Dr. Cramer offered strategies of controlling pain and avoiding opioids for 90 percent of patients. He suggested a four-prong approach preoperatively: discuss the level of pain the patient can expect after surgery, assess comorbidities that would contraindicate pain control strategies, assess the risk factors for opioid dependency, and discuss the postoperative plan. Then, immediately after surgery, he said to revisit the pain levels and reinforce the plan for postoperative pain control.

Preventive anesthesia such as a long-acting local and nerve blocks, he said, is a good approach, saying an acetaminophen component should be scheduled around the clock for basal level of pain control.
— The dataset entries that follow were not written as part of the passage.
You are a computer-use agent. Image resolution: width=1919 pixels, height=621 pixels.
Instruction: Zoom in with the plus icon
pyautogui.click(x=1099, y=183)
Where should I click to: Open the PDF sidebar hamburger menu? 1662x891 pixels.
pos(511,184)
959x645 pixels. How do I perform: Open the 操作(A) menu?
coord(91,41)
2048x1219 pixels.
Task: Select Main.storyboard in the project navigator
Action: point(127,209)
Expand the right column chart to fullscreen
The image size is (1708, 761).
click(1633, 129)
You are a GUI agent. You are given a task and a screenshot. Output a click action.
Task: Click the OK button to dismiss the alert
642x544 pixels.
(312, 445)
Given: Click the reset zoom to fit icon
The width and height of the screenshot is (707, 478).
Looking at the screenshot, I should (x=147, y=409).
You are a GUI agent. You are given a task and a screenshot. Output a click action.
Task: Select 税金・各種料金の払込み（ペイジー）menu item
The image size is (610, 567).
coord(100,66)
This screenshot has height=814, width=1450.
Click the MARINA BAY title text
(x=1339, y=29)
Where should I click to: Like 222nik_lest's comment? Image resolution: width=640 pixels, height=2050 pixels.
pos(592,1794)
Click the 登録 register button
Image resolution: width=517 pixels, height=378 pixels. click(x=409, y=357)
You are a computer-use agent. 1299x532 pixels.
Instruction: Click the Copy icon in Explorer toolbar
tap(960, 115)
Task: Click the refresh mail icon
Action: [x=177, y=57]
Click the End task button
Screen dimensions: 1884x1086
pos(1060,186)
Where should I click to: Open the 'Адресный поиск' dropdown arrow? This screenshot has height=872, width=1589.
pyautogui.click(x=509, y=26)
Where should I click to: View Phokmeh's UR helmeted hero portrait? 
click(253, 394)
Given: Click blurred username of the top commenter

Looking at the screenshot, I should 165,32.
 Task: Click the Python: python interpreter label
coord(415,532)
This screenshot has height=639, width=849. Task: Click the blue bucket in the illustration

He said this enables a straightforward transition to non-opioid therapy when pain is mild.

He said NSAIDs such as celecoxib with acetaminophen could be the next combination.

“Data doesn’t support that opioids are better than NSAIDs,” he said.

Pediatric patients are not immune to opioid exposure, said David H. Chi, MD, with Children’s Hospital of Pittsburgh, saying they are often exposed via maternal opioid use and accidental ingestion.

For children, he recommended “just saying no” to prescribing opioids, seeking alternative treatments, minimizing dosing when possible, and proper disposal if opioids are prescribed.

In conclusion, Dr. Cramer asked how many doctors in the audience currently had opioids in their medicine cabinets at home. A majority of hands went up.

“We should start with ourselves,” he said. “Ninety percent of home break-ins are looking for opioids.”